> [REQUIRED ACTION A]: In the text on pot shops and credit cards, copy everything from "Klug has to" to "of federal agencies." word for word.
> [REQUIRED ACTION B]: Condense the paragraph of the pot shop text that begins "Klug has to pay his sales taxes" into a shorter version that retains its main facts.

The Problem with Pot Shops Not Being Able to Take Credit Cards
Posted by Marijuana Doctors on 05/14/2013 in Medical Marijuana Laws
Each month, Elliott Lug or one of his business partners takes a stroll into the Colorado Revenue Department with a bag full of thousands of dollars. Depending who brings the money that day, they watch on as state employees start counting the stacks and stacks of money. Elliott Klug is the co-founder of PinkHouse Blooms LLC, comprised of a chain of five medical marijuana dispensaries that are located in Denver.
Klug has to pay his sales taxes in cash because current federal law does not allow banks to offer accounts to medical marijuana dispensaries. The state of Colorado even allows and taxes these pot shops. Klug said, “It highlights the awkward situation we’ve been placed in. We are paying taxes, but despite our best efforts to be good citizens, we’re still paying in cash.” Moments like this are where owners and co-owners of marijuana dispensaries find themselves growing grey hairs. For the longest time, these shops must operate in a grey area and fall under the stigmas and prosecution of federal agencies.

> [DATA TO EXAMINE]:

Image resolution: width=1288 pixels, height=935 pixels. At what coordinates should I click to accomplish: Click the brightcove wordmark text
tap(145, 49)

---

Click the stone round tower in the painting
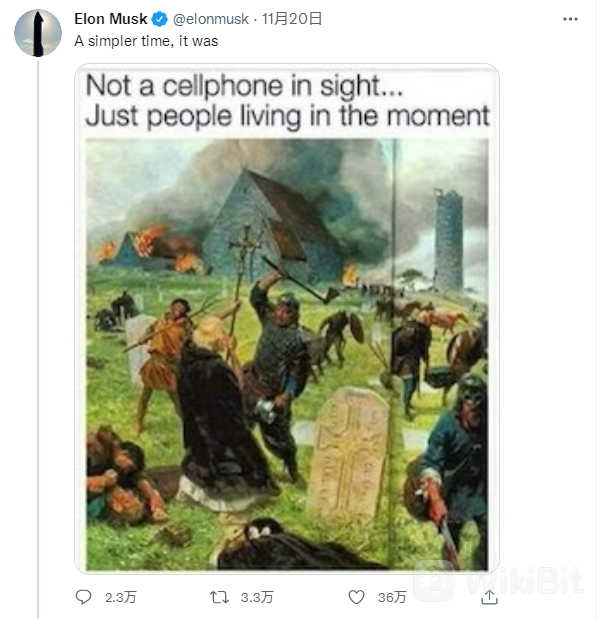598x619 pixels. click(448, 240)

> [REPLY A]:
Klug has to pay his sales taxes in cash because current federal law does not allow banks to offer accounts to medical marijuana dispensaries. The state of Colorado even allows and taxes these pot shops. Klug said, “It highlights the awkward situation we’ve been placed in. We are paying taxes, but despite our best efforts to be good citizens, we’re still paying in cash.” Moments like this are where owners and co-owners of marijuana dispensaries find themselves growing grey hairs. For the longest time, these shops must operate in a grey area and fall under the stigmas and prosecution of federal agencies.

> [REPLY B]: Klug must pay his sales taxes in cash because federal law bars banks from giving accounts to medical marijuana dispensaries, even though Colorado allows and taxes these shops. He said the situation is awkward: the business pays taxes and tries to be a good citizen, yet still has to pay in cash. Dispensary owners and co-owners find such moments stressful, as their shops have long operated in a grey area, subject to the stigma and prosecution of federal agencies.